29일 안랩에 따르면 공격자는 유명 포털과 소셜미디어 사이트의 주소를 잘못 입력하는 사용자를 겨냥해 정상 주소와 매우 유사한 주소로 웹사이트를 만들었다. 네이버(www.naver.com)의 경우 ‘wwwnaver.com’, 페이스북(www.facebook.com)의 경우 ‘facebook.cm’ 등으로 사용자 입력 실수를 노렸다.


만약 사용자가 실수로 웹브라우저 주소창에 해당 주소를 입력하면 공격자가 미리 만들어둔 웹사이트로 이동한다. 이 웹사이트는 사용자가 보기에 아무 내용도 없는 백지상태다. 하지만 사용자 PC 내 인터넷익스플로러(IE) 최신 보안패치 여부와 윈도 운영체제(OS) 버전 등 공격자가 설정한 랜섬웨어 감염 조건 확인이 진행된다.

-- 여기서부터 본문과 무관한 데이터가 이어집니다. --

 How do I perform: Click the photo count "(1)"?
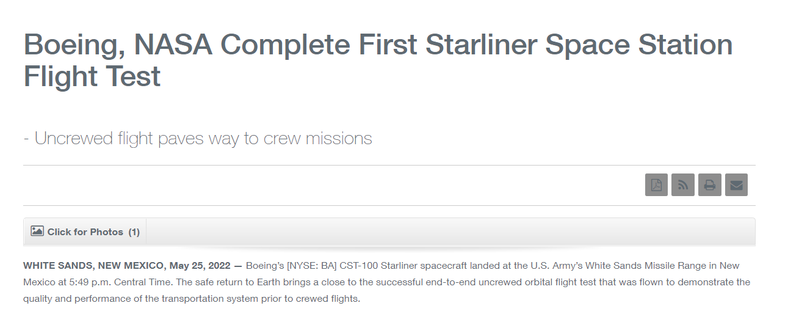tap(134, 232)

사용자 PC가 감염이 가능한 환경일 경우에는 수차례 자동 리다이렉션(재이동)을 거쳐 랜섬웨어를 감염시키는 웹사이트로 최종적으로 이동한다. 이후 사용자가 별다른 행위를 하지 않아도 매그니베르(Magniber) 랜섬웨어에 자동으로 감염된다. 현재 안랩 V3는 행위 기반 탐지로 해당 랜섬웨어를 차단하고 있다.


피해를 막기 위해서는 ▲OS, 웹브라우저(IE·크롬·파이어폭스 등), 응용프로그램(어도비·자바 등), 오피스 프로그램 등 소프트웨어(SW) 최신 버전 및 보안 패치 적용 ▲백신 자동 업데이트 기능 사용 ▲별도 보관 장치에 중요한 데이터 백업 등 기본적인 보안 수칙 준수가 필요하다.

한명욱 안랩 분석팀 주임은 “사용자가 취약점이 있는 PC를 사용하고 있다면 사소한 오타 한 번으로도 랜섬웨어에 감염될 수 있다”며 “이를 예방하기 위해서는 평소 주기적으로 인터넷 브라우저나 윈도, 백신을 항상 최신 버전으로 유지하는 게 매우 중요하다”고 말했다.